To gauge how frequently SPEACH_AF and AF-cluster predict fold switching, we tested both approaches extensively on the set of 93 fold switchers tested previously, generating >77,000 structures with SPEACH_AF and >200,000 structures with AF-cluster (Table S2). Both methods missed fold switching in most cases (Figure 1A): 94% for SPEACH_AF (6/93 successes) and 81% for AF-cluster (18/93 successes). Interestingly, the alternative folds of 6/17 AF-cluster predictions were also correctly predicted from single sequences. Because AF2 requires an input MSA to make coevolutionary inferences, these single-sequence predictions indicate that AF-cluster’s predictive success did not result from coevolutionary inference in these cases and may have arisen from overtraining instead ((9, 20, 21) Table S2, Figure S3).
As mentioned previously, both SPEACH_AF and AF-cluster postulate that AF2 can predict alternative protein conformations when sufficient coevolutionary information is provided.
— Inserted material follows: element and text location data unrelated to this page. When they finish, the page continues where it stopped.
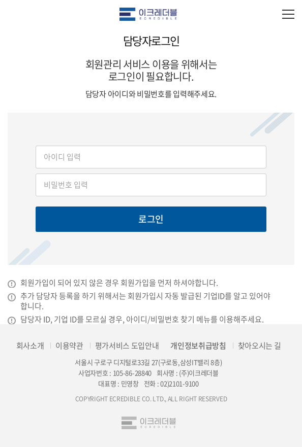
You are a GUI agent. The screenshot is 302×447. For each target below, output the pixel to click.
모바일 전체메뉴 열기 (288, 14)
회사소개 (30, 345)
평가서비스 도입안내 (127, 345)
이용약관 (69, 345)
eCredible (151, 14)
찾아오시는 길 (259, 345)
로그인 (151, 219)
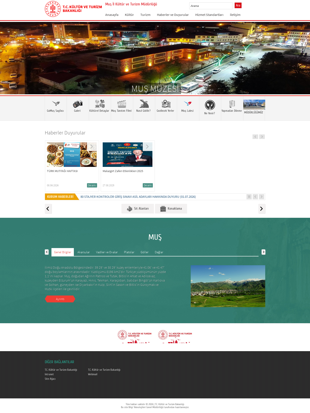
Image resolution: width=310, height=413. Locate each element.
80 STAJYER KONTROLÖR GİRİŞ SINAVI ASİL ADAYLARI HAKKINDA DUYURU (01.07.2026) (138, 197)
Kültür (129, 14)
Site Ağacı (50, 379)
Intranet (49, 374)
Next (302, 64)
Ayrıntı (60, 299)
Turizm (145, 14)
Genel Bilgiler (62, 252)
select (233, 5)
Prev (7, 64)
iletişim (235, 14)
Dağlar (159, 252)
A recent computational approach called Alternative Contact Enhancement (ACE) identified coevolutionary information unique to both folds of 56 fold-switching proteins, confirming that MSAs often contain structural information unique to both conformations (11). Nevertheless, after combining all correctly predicted fold switch pairs from 282,000 predicted structures (Figure 1B), AlphaFold2 misses this information in 43/56 cases. Thus, current enhanced sampling approaches typically do not enable AF2 to consistently detect the dual-fold coevolutionary information present in many MSAs of fold-switching proteins.
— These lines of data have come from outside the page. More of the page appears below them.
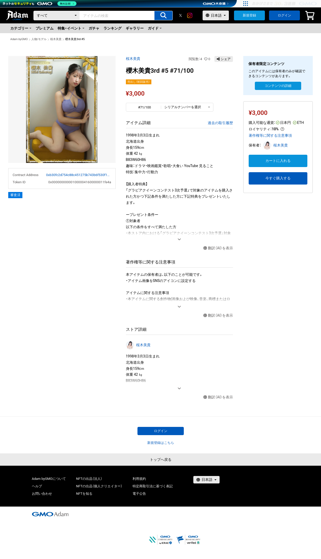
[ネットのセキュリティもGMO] (39, 3)
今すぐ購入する (278, 178)
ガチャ (94, 28)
AF2 confidence metrics select against alternative conformations of fold switchers
Though AlphaFold2 often produces structural models with remarkably high accuracy, some of its predictions can be inaccurate (1). We quantified the frequency of inaccurate predictions relative to correct predictions of Fold1 and Fold2 generated by all methods (Figure 1B). In all cases, 30–49% of predictions did not correspond well to either experimentally determined structure.
To see if AF2 could distinguish between good and inaccurate predictions, the relationship between prediction quality and AF2’s confidence metrics was assessed. AF2 estimates prediction quality with two confidence metrics: the per Residue Local Difference Distance Test (pLDDT) and predicted template modeling (pTM) scores. We sought to determine whether either or both metrics discriminate between the good and poor fold-switch predictions generated by AlphaFold2 and AF-cluster. AF-cluster was selected because it predicted substantially more fold switchers than SPEACH_AF (18 rather than 7), generated fewer inaccurate predictions overall (~30% rather than 43%), and comprised a larger set of predictions.
Neither of AF2’s confidence metrics successfully discriminated between good and inaccurate fold-switch predictions (Figures 2A, S4–S6). Rather, both pLDDT and predicted template modeling (pTM) scores assigned lower confidences to diverse correctly predicted conformers and higher confidences to incorrect predictions. Whereas 30% of all AF-cluster structures did not match experimentally determined structures of Fold1 or Fold2–the fewest incorrect predictions of all methods (Figure 1b)–nearly 70% of the highest ranked structures were inconsistent with experiment (Figures 2A, S4, Table S3). A similar trend was observed for AF2.3.1 runs with standard settings (Figures S5, S6).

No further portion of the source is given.